**Task brief**
Take the material below and output exactly the run of lines from the one containing "You are a GUI" down to the one containing "Screen dimensions: 1080x568", with both included.

**Raw data**
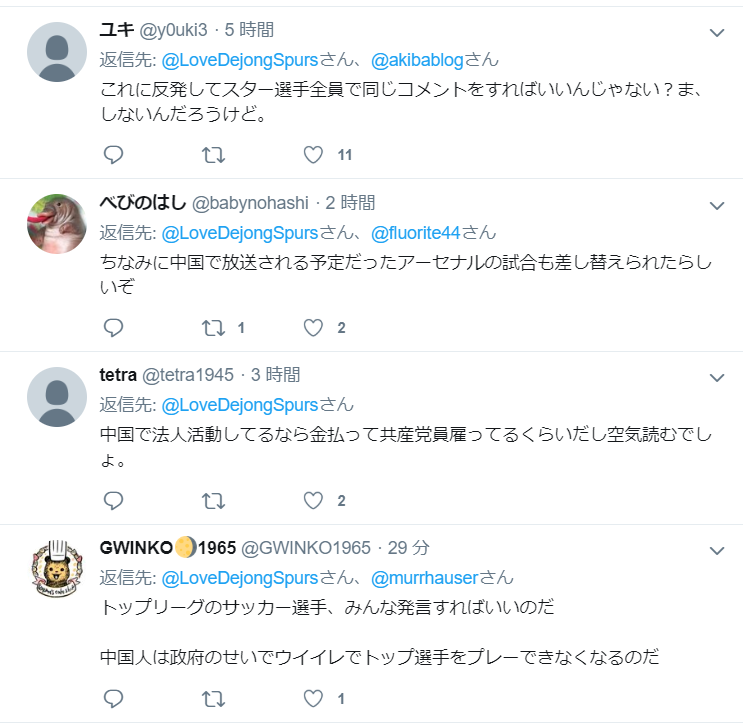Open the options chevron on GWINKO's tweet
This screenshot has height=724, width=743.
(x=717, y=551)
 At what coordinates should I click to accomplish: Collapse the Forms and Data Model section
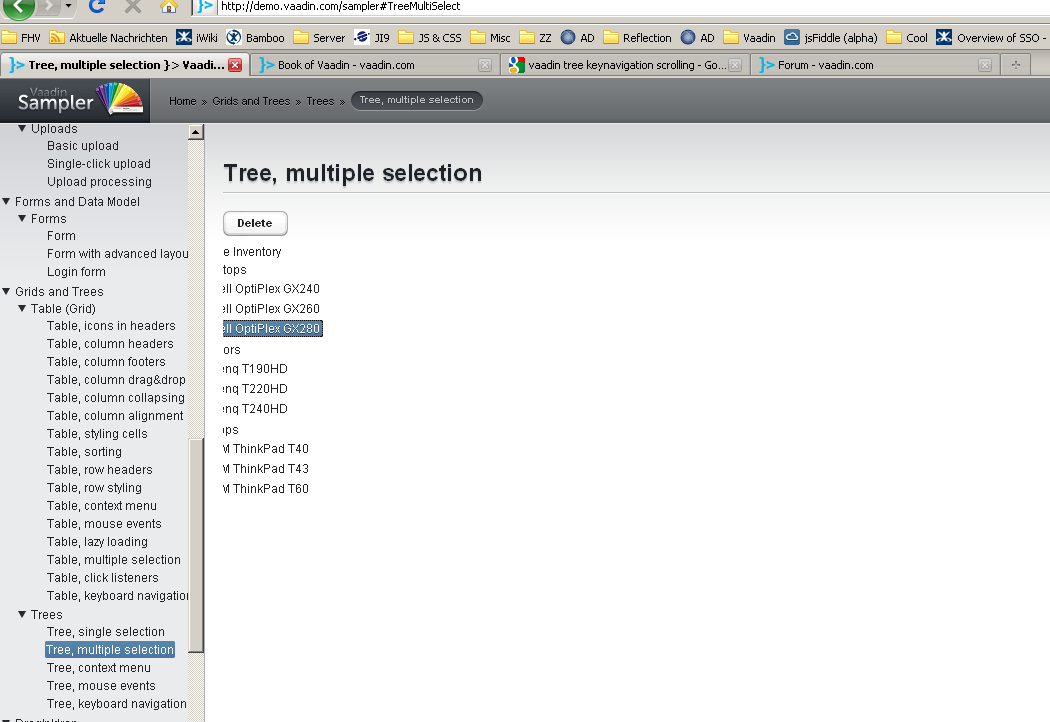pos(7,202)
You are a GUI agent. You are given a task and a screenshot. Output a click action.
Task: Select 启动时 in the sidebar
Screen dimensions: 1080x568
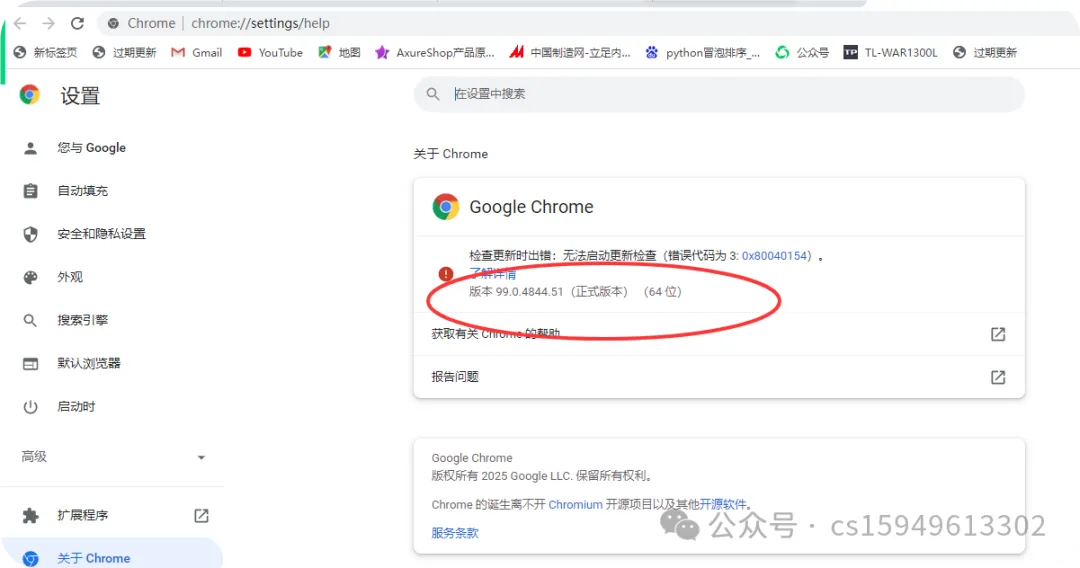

...

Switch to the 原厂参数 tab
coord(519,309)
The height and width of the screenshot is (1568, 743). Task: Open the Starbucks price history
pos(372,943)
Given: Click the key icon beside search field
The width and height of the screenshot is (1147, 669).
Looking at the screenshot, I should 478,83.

**Response below**
You are a GUI agent. You are given a task and a screenshot. Output a click action.
Task: Select 启动时 in the sidebar
Screen dimensions: 1080x568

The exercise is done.